> **WHAT IS NEEDED**
Express each line of the listing below as a string in a JSON list, one string per line in order and no entries for blank lines.

> **SUPPLIED RECORDS**
▬▬▬▬▬▬▬▬▬▬
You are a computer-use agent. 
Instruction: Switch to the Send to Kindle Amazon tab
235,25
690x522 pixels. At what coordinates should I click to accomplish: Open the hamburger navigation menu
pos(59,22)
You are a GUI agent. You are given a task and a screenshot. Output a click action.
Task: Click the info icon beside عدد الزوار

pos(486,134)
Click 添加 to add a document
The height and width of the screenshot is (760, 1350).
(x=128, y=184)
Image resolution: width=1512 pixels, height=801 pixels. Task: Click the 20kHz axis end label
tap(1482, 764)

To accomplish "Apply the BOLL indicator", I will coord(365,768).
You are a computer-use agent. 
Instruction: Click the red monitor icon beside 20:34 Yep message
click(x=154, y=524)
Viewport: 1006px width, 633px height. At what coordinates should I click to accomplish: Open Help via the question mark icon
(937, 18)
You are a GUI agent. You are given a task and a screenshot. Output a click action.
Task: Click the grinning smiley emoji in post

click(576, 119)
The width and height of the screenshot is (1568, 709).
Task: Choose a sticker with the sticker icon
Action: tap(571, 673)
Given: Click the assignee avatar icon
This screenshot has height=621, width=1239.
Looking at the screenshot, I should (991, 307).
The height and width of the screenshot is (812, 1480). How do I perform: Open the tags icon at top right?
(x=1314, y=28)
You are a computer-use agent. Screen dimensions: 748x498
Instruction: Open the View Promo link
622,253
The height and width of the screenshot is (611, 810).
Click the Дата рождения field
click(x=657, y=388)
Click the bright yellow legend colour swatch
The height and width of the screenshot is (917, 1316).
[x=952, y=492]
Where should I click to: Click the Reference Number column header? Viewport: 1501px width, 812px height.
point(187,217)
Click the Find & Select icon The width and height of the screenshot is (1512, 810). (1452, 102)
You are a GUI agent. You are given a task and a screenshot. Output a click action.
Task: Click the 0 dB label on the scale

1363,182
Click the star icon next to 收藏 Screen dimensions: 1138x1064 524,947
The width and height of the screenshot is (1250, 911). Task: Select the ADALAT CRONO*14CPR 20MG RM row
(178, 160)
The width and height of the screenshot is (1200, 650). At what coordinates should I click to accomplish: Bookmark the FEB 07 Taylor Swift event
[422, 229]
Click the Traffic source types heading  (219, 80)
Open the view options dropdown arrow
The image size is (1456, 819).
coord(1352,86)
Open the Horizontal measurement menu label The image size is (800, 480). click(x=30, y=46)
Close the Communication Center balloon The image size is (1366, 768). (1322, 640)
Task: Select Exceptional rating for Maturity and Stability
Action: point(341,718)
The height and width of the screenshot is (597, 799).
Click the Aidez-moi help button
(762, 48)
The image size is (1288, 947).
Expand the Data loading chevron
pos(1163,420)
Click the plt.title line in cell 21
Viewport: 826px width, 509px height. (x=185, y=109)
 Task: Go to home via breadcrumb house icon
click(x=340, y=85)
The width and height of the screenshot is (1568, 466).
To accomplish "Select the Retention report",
▬▬▬▬▬▬▬▬▬▬
> **RESPONSE FOR THIS EXERCISE**
[
  "You are a computer-use agent. ",
  "Instruction: Switch to the Send to Kindle Amazon tab",
  "235,25",
  "690x522 pixels. At what coordinates should I click to accomplish: Open the hamburger navigation menu",
  "pos(59,22)",
  "You are a GUI agent. You are given a task and a screenshot. Output a click action.",
  "Task: Click the info icon beside عدد الزوار",
  "pos(486,134)",
  "Click 添加 to add a document",
  "The height and width of the screenshot is (760, 1350).",
  "(x=128, y=184)",
  "Image resolution: width=1512 pixels, height=801 pixels. Task: Click the 20kHz axis end label",
  "tap(1482, 764)",
  "To accomplish \"Apply the BOLL indicator\", I will coord(365,768).",
  "You are a computer-use agent. ",
  "Instruction: Click the red monitor icon beside 20:34 Yep message",
  "click(x=154, y=524)",
  "Viewport: 1006px width, 633px height. At what coordinates should I click to accomplish: Open Help via the question mark icon",
  "(937, 18)",
  "You are a GUI agent. You are given a task and a screenshot. Output a click action.",
  "Task: Click the grinning smiley emoji in post",
  "click(576, 119)",
  "The width and height of the screenshot is (1568, 709).",
  "Task: Choose a sticker with the sticker icon",
  "Action: tap(571, 673)",
  "Given: Click the assignee avatar icon",
  "This screenshot has height=621, width=1239.",
  "Looking at the screenshot, I should (991, 307).",
  "The height and width of the screenshot is (812, 1480). How do I perform: Open the tags icon at top right?",
  "(x=1314, y=28)",
  "You are a computer-use agent. Screen dimensions: 748x498",
  "Instruction: Open the View Promo link",
  "622,253",
  "The height and width of the screenshot is (611, 810).",
  "Click the Дата рождения field",
  "click(x=657, y=388)",
  "Click the bright yellow legend colour swatch",
  "The height and width of the screenshot is (917, 1316).",
  "[x=952, y=492]",
  "Where should I click to: Click the Reference Number column header? Viewport: 1501px width, 812px height.",
  "point(187,217)",
  "Click the Find & Select icon The width and height of the screenshot is (1512, 810). (1452, 102)",
  "You are a GUI agent. You are given a task and a screenshot. Output a click action.",
  "Task: Click the 0 dB label on the scale",
  "1363,182",
  "Click the star icon next to 收藏 Screen dimensions: 1138x1064 524,947",
  "The width and height of the screenshot is (1250, 911). Task: Select the ADALAT CRONO*14CPR 20MG RM row",
  "(178, 160)",
  "The width and height of the screenshot is (1200, 650). At what coordinates should I click to accomplish: Bookmark the FEB 07 Taylor Swift event",
  "[422, 229]",
  "Click the Traffic source types heading  (219, 80)",
  "Open the view options dropdown arrow",
  "The image size is (1456, 819).",
  "coord(1352,86)",
  "Open the Horizontal measurement menu label The image size is (800, 480). click(x=30, y=46)",
  "Close the Communication Center balloon The image size is (1366, 768). (1322, 640)",
  "Task: Select Exceptional rating for Maturity and Stability",
  "Action: point(341,718)",
  "The height and width of the screenshot is (597, 799).",
  "Click the Aidez-moi help button",
  "(762, 48)",
  "The image size is (1288, 947).",
  "Expand the Data loading chevron",
  "pos(1163,420)",
  "Click the plt.title line in cell 21",
  "Viewport: 826px width, 509px height. (x=185, y=109)",
  " Task: Go to home via breadcrumb house icon",
  "click(x=340, y=85)",
  "The width and height of the screenshot is (1568, 466).",
  "To accomplish \"Select the Retention report\","
]